I found this really touching and I can understand this process of the truth coming out. I have my own personal experience of trauma and not being able to remember the details of that trauma for quite some time (I was in a bank robbery in 1998 and could not remember the gun being pointed at me).

In the end, there were only us sprinters left. We had begun as five or six thousand; one month later when the inkotanyi arrived, there were twenty of us alive. That's the arithmetic. If the inkotanyi had lingered on the road one week more, our exact number would be zero. - Innocent Rwililiza age 38

The inkotanyi was the name that was given to the approaching RPF soldiers who defeated the interahamwe (the organised Hutu killers) and eventually took over government of the country. Chilling - I have read time and time again from Tutsis that they honestly believe the Hutus thought there would be no survivors, that they would kill each and every single Tutsi.

I have read that after each genocide historians explain that this will be the last. Because no one could again allow such an infamy. That is an amazing joke. Those responsible for the Rwandan genocide are not poor ignorant farmers, no more than they are ferocious and drunken interhamwe - they are educated people. They are the professors, the politicians and the journalists who expatriated themselves to Europe... Hardly any of them killed with their own hands, but they sent people to the hills to do the job. - Innocent Rwililiza age 38

Just imagine. Your highly educated, sophisticated neighbour decides overnight that you are the enemy and that you and your kin need to be wiped off the face of the Earth. It happened and it can happen again.

Married to a Tutsi woman, he tried to save her as well as several of his friends.

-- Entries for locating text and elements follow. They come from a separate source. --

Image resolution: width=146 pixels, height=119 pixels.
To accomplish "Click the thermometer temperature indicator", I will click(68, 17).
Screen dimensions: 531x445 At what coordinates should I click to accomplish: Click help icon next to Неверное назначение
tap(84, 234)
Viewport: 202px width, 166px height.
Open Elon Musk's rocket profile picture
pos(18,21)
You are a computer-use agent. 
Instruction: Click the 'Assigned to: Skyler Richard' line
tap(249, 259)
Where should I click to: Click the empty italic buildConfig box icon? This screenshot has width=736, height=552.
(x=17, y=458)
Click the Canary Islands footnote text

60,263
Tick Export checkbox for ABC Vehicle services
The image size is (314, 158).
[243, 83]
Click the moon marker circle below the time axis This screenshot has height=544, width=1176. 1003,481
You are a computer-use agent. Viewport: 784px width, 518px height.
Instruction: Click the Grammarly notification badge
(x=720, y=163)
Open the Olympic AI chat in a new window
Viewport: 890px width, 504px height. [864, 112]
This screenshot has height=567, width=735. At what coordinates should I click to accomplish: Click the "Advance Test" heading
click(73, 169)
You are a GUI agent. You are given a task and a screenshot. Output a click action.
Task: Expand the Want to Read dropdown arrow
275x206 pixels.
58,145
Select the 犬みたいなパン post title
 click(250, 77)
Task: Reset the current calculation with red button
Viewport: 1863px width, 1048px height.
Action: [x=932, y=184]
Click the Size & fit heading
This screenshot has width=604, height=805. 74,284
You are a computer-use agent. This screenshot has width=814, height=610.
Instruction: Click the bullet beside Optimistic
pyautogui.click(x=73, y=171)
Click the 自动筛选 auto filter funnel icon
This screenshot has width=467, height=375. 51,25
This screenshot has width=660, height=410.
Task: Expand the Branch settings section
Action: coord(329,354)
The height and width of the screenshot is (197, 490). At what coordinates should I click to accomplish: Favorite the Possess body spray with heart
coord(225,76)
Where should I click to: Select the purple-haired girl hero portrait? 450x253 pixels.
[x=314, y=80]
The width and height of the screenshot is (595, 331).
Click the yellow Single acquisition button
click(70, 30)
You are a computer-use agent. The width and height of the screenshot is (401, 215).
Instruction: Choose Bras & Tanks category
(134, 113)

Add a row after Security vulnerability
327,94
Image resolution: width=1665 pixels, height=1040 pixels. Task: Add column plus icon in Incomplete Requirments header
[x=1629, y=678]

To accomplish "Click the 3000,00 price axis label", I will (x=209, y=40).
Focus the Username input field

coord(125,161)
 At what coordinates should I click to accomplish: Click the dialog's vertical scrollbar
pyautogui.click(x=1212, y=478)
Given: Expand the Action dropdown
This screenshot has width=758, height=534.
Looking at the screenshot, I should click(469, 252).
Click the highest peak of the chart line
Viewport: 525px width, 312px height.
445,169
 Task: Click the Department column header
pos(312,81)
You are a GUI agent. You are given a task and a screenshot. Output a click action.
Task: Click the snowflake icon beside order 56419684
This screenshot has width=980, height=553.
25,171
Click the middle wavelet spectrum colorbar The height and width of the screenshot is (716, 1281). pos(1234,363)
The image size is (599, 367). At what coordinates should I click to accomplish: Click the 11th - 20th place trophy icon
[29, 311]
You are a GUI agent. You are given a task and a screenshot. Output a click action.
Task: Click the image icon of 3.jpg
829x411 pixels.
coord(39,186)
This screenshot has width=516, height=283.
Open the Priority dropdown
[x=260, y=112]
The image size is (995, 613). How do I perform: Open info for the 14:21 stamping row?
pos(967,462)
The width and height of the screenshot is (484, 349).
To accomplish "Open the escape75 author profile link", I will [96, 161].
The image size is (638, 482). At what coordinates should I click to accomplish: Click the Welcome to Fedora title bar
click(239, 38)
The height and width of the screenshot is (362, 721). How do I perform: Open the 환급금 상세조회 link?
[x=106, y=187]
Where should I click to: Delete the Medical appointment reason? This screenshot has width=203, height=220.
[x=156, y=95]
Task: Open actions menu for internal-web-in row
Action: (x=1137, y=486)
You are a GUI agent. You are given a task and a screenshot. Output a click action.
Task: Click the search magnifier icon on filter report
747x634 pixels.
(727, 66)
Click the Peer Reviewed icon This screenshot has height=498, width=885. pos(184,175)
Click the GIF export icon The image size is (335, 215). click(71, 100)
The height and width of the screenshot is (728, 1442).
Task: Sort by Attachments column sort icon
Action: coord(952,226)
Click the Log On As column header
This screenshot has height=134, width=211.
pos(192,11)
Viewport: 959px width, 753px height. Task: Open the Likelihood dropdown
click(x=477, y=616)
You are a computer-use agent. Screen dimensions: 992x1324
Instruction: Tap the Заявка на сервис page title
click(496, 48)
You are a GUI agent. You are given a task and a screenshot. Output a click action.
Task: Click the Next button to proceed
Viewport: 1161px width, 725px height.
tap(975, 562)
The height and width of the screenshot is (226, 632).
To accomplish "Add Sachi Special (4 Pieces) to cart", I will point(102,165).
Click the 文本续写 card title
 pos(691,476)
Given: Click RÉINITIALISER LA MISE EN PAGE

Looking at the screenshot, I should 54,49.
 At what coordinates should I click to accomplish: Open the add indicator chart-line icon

Among Hutu villagers, he was the powerless witness to the killings in the church and the marshes. Since then, he has quit farming to dedicate himself entirely to the memory of the victims. Indifferent to the heat, he lives wrapped up in an anorak and nods his head, as he tirelessly repeats: "How was it possible, how was it possible?" You first think that this is a question addressed to the person he's talking to; then you realise it's addressed to himself. - Jean Hatzfeld, author

Some people's lives are so broken, so fractured and there is just nothing that can be done to relieve that. Is there a point at which a person is too old or they have seen too much or they are just too shattered to be healed? This is the face of human tragedy.

... there is no word in Kinyarwandan to describe the crimes of the killers of a genocide, a word whose meaning can outdo the wickedness, the ferocity and the category of actual feelings. - Claudine Kayitesi age 21

...and nor should there have needed to be such a word.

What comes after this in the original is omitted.